Change: It's All in What You Reach For

Editor's Note: This is a guest post from Ken Robert.
For almost two decades, whenever I felt uncomfortable, I'd reach for a cigarette. I was addicted to the nicotine, but I was just as hooked on the smoke's ability to swiftly suffocate my stray, unwanted feelings.
Part of me simply didn't want to deal.
What's wrong, Ken? Feeling blue? Let me grab a pack.
She said WHAT? You must be angry. Here, let me light that for you.
Sorrow, fury, anxiety, fear? No problem. Take two drags and call me in the next half hour.
Repeatedly numbing yourself, however, eventually takes its toll.
Feelings, including the unwanted ones, arise for a reason. They're messengers bearing information. If you can learn how to live with them, they can teach you how to live.
But I always feared and tried to kill them, so I seldom got the message. I lost touch with my dreams. My vision grew dim. I detached and slowly drifted away from the things that brought me joy. I was numb, dumb, and increasingly bummed.
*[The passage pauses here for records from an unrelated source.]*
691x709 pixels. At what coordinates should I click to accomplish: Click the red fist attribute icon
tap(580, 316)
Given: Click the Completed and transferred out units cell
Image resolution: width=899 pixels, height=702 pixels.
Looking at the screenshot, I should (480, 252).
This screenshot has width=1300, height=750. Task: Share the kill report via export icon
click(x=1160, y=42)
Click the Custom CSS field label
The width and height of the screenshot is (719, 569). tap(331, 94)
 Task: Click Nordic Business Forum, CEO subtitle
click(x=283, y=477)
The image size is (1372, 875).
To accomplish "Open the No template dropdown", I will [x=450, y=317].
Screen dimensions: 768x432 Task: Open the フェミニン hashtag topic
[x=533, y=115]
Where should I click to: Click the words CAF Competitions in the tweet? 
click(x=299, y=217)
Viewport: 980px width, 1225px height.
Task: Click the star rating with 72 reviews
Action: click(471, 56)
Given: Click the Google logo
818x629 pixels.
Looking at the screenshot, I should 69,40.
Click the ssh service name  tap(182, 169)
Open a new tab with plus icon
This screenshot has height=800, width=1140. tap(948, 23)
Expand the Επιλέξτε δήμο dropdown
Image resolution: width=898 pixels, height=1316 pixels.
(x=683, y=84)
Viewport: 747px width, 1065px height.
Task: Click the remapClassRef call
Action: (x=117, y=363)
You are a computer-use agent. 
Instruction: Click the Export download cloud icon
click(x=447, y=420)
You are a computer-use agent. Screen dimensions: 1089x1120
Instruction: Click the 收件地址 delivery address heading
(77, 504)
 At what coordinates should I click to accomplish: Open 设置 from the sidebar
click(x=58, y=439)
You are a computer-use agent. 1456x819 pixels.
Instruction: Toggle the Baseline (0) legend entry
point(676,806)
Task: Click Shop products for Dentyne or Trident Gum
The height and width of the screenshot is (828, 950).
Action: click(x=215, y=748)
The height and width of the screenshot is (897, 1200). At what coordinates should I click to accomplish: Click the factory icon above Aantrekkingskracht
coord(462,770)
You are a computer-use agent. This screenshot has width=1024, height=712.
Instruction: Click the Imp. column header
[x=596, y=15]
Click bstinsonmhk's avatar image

I was so adept at suffocating my emotions that I really felt quite dead inside.
Reaching For Something Different
There must have been some small part of me that wanted to live, that wanted to feel, because one day I decided to reach for an ink pen instead of a cigarette.
I didn't know it at the time, but I was starting a fight that day, a battle between me and me.
Yes, writing and drawing woke up something new in me, but it also woke the old part, the one that wanted to sleep forever undisturbed, and that part was kind of pissed.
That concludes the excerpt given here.